I Built a RAG Pipeline From Scratch and It Completely Changed How I Think About AI
I've been writing code for 3+ years. I thought I understood how AI worked.
I didn't.
Not until I sat down one weekend, opened a blank Node.js project, and decided to build something I'd been curious about for months — a system that could read a stack of PDFs and actually answer questions about them. In plain English. With sources.
What followed was honestly one of the most satisfying weeks of building I've ever had.
How It Started
I'd been using ChatGPT like everyone else — pasting text, asking questions, getting answers. But I kept hitting the same wall: it didn't know my documents. It couldn't read a specific PDF I had. It couldn't search across multiple files. It couldn't say "this answer is on page 12."
I knew RAG (Retrieval-Augmented Generation) was the solution. I'd read about it. I understood it conceptually.
Actually building it is a completely different thing.
The Moment It Clicked
The first time I uploaded a PDF, typed a question, and got back a precise answer — with the exact page number — I genuinely sat back and stared at the screen for a few seconds.
Not because it was magic. But because I understood every single step that produced that answer. I wrote every line. I knew why it worked.
That feeling is hard to describe. It's different from using a library or calling an API. This was mine, end to end.
Here's the architecture I landed on:
User types a question
↓
Embed the question (OpenAI text-embedding-3-small)
↓
Find the most similar chunks in the database (pgvector)
↓
Feed those chunks into GPT-4o-mini
↓
Get a precise, grounded answer
Four steps. Deceptively simple on paper. Deeply interesting to build.
What I Learned Building Each Layer
Chunking is harder than it sounds
My first attempt: split text every 500 characters. Done.
The results were awful. Sentences got cut in half. Context got destroyed.
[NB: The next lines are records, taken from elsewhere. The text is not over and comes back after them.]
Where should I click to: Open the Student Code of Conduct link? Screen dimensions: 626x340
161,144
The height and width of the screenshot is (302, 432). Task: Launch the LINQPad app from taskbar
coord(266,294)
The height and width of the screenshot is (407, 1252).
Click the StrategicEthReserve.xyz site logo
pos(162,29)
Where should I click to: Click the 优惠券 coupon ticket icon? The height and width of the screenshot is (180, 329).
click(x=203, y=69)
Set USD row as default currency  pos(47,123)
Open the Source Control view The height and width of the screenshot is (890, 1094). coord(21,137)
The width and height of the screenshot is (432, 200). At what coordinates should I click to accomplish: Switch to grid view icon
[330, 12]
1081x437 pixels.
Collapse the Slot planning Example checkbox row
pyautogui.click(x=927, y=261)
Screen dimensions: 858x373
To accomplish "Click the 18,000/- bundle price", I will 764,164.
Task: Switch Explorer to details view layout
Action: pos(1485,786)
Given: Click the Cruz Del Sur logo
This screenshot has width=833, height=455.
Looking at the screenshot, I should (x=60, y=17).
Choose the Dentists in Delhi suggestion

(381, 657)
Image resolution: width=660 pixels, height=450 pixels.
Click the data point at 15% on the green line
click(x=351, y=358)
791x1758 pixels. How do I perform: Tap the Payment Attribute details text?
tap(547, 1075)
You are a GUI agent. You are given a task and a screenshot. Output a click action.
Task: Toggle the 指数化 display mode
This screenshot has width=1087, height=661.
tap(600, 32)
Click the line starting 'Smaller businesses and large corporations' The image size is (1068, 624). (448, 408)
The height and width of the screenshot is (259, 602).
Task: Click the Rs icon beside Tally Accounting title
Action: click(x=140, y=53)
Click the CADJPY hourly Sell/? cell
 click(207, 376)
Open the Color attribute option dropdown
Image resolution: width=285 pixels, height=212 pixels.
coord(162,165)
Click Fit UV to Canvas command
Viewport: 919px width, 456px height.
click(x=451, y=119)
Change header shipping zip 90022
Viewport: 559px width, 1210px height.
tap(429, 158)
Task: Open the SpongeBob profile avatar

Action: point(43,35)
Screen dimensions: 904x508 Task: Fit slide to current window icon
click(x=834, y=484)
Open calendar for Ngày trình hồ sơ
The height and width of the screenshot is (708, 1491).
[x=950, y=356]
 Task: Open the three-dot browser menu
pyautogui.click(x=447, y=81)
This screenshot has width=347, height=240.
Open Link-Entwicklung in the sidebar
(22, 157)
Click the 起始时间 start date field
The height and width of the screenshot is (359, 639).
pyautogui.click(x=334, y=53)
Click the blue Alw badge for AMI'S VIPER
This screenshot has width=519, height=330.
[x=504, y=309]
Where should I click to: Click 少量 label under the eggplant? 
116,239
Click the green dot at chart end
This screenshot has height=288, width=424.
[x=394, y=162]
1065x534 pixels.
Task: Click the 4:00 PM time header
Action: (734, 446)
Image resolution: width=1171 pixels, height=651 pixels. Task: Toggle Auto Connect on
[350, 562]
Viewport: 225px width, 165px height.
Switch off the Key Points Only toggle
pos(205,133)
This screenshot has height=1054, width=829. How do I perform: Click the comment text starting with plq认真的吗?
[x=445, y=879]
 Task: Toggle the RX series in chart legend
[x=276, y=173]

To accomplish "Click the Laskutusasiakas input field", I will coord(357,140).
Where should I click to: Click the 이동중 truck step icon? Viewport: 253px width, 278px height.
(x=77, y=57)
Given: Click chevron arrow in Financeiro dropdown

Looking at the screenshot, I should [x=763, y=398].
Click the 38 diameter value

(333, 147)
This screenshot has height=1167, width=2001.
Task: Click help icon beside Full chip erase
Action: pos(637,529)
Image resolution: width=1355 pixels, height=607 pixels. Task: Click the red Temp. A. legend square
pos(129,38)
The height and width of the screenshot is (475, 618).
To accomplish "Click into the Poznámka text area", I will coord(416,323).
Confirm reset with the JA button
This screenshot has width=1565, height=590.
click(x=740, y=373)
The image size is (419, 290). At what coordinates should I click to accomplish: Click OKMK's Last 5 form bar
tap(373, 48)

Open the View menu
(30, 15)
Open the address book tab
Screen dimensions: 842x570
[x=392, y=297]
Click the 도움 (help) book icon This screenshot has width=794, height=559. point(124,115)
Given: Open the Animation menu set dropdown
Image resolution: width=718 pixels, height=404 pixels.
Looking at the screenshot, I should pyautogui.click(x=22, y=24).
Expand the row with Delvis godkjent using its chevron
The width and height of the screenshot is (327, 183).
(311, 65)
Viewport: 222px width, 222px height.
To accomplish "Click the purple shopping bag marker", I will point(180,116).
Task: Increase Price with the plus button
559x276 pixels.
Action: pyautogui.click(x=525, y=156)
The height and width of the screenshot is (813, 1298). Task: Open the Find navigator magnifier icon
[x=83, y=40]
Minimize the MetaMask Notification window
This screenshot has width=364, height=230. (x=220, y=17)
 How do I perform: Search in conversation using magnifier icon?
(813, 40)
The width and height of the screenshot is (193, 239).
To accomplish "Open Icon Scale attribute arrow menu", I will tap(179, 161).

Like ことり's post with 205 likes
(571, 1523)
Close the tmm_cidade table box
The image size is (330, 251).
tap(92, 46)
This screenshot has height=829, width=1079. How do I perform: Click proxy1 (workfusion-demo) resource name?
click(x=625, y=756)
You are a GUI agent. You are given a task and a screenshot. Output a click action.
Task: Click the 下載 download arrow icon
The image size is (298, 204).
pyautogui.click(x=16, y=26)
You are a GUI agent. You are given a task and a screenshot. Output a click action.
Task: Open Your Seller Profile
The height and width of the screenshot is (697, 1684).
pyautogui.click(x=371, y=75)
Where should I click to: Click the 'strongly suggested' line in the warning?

The model would retrieve a chunk that started mid-sentence and couldn't make sense of it.
The fix was breaking on sentence boundaries with overlap:
function chunkText(text, chunkSize = 500, overlap = 50) {
const chunks = [];
let start = 0;
while (start < text.length) {
let end = start + chunkSize;
// Don't cut mid-sentence — find the nearest period
if (end < text.length) {
const breakPoint = text.lastIndexOf('.', end);
if (breakPoint > start + chunkSize / 2) {
end = breakPoint + 1;
}
}
const chunk = text.slice(start, end).trim();
if (chunk.length > 30) chunks.push(chunk);
start = end - overlap; // overlap = no lost context at boundaries
}
return chunks;
}
The 50-character overlap sounds tiny. It makes a huge difference.
Embeddings feel like magic until you understand them
An embedding is just a list of 1536 numbers that represents the meaning of a piece of text. Two sentences that mean similar things will produce similar number lists — even if they use completely different words.
So "What are the safety requirements?" and "List the security rules" will have similar embeddings, even though they share no words. That's semantic search. That's what makes this better than ctrl+F.
I chose text-embedding-3-small over the older ada-002. 80% cheaper, equal or better quality. Easy choice.
Batch embedding 400 chunks and watching them all get stored in the database in about 8 seconds was one of those quiet "oh wow" moments.
pgvector is genuinely impressive
I expected to need a dedicated vector database — Pinecone, Weaviate, Qdrant. I'd heard of all of them.
Then I discovered pgvector — a Postgres extension that adds a vector column type and similarity search operators. I already know SQL. I already use Supabase. It was a 5-line setup:
create extension if not exists vector;
create table document_chunks (
id uuid primary key default gen_random_uuid(),
content text not null,
page_number integer,
embedding vector(1536)
);
create index on document_chunks
using ivfflat (embedding vector_cosine_ops)
with (lists = 100);
And querying it is just SQL:
select content, page_number,
1 - (embedding <=> $1) as similarity
from document_chunks
order by embedding <=> $1
limit 5;
<=> is cosine distance. 1 - distance = similarity. I love how clean this is.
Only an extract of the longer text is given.